A New Index for Pre-Operative Cardiovascular Evaluation
J Am Coll Cardiol. 2019 Jun 25;73(24):3067-3078.


【背景】
現在非心臓手術の術前心合併症リスク評価スコアとしては、RCRIとNSQIPがある。RCRIは1999年に設定されたが、その後の術式の多様化に伴う予測正確性は低いとの報告がされている。NSQIPは正確ではあるが、スコアリングシステムが複雑であり、患者のカルテを見ただけではリスクは把握できない。
本研究の目的は、RCRIに変わる簡便な心合併症リスク評価スコアを開発することである。

参考:RCRIスコア
高リスク手術 
冠動脈疾患の既往 
心不全所見 
脳血管障害の既往
インスリン依存性糖尿病
腎不全(Cr > 2.0mg/dL) 

【一般的なリスクスコアの開発方法】
1)Derivation set  1000-5000人ほどのコホート集団を対象として、ロジスティック回帰分析を行い、リスク項目を洗い出す。
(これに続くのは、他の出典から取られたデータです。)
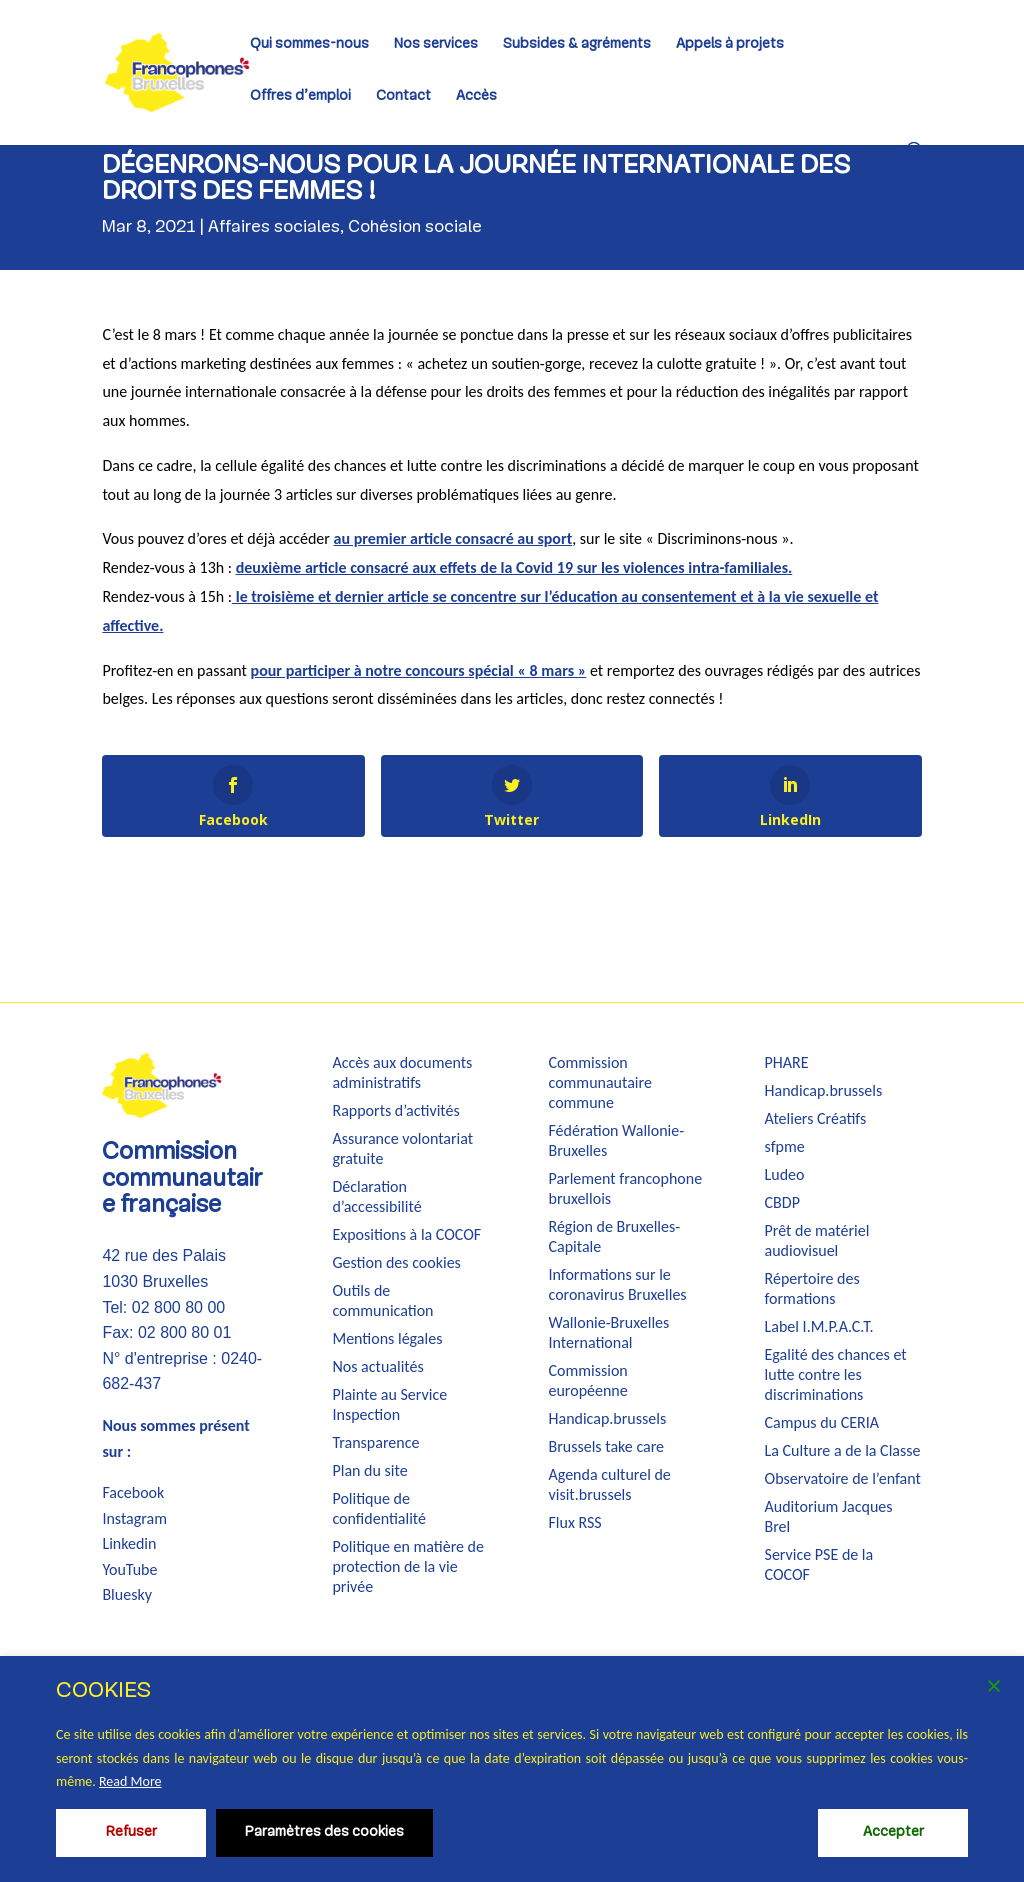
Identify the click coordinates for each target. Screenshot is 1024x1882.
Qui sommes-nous (309, 45)
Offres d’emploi (300, 97)
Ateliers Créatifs (816, 1118)
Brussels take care (607, 1446)
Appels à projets (730, 45)
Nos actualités (377, 1366)
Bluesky (127, 1594)
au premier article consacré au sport (453, 538)
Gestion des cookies (396, 1262)
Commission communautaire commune (600, 1082)
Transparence (375, 1442)
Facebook (133, 1492)
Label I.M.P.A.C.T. (819, 1326)
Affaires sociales (274, 227)
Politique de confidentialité (379, 1508)
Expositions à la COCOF (406, 1234)
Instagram (134, 1518)
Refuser (131, 1832)
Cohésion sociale (415, 227)
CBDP (782, 1202)
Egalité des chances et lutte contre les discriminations (836, 1374)
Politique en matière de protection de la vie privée (408, 1566)
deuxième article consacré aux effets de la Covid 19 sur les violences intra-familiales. (514, 567)
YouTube (129, 1569)
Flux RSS (575, 1522)
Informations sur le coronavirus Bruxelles (618, 1284)
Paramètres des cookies (324, 1832)
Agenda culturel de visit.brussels (610, 1484)
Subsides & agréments (577, 45)
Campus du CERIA (822, 1422)
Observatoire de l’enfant (843, 1478)
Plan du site (369, 1470)
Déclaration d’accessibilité (376, 1196)
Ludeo (785, 1174)
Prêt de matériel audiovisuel (817, 1240)
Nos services (436, 45)
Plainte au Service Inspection (389, 1404)
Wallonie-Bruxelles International (609, 1332)
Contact (403, 97)
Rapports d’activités (395, 1110)
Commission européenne (588, 1380)
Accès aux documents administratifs (402, 1072)
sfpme (785, 1146)
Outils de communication (382, 1300)
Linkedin (129, 1543)
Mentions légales (387, 1338)
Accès (476, 97)
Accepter (893, 1832)
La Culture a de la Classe (843, 1450)
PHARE (787, 1062)
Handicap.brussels (608, 1418)
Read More (130, 1781)
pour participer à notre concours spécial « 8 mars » (419, 670)
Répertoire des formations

(結果から因子の洗い出し)
2)リスク項目からリスクスコアを作成する。
3)Validation set  作成したリスクスコアを別の集団に当てはめて実際にその集団の術後心合併症をどれだけ予測できたかを評価する(スコアの精度の検証)

New index CVRI
(それぞれ1点加算)
年齢 75歳以上
心疾患の既往 
狭心症・呼吸不全の症状
Hb < 12
血管手術
緊急手術

【本研究】
1)2016-2017年に米国の単施設で手術された40歳以上の成人での手術(3284人が対象) 内イベント発生率は38(1.2%)
2)Table1にまとめる独立したリスク因子のピックアップ
3)2008-2012年のACS-NSQIP(米国手術登録データベース、日本のNCDと同一?)のデータを用いて新スコアが30日MACEをどの程度予測できるかについて追試験

【結果】
新しいリスクスコア(CVRI)はRCRIと比較してより術後心合併症の予測精度が高く、NSQIPと比較して差はなかった。CVRIはより簡便で正確な予測スコアとして使用可能である。



これでICU入室選定を決定したら、合併症の早期発見、予防につながるだろうか?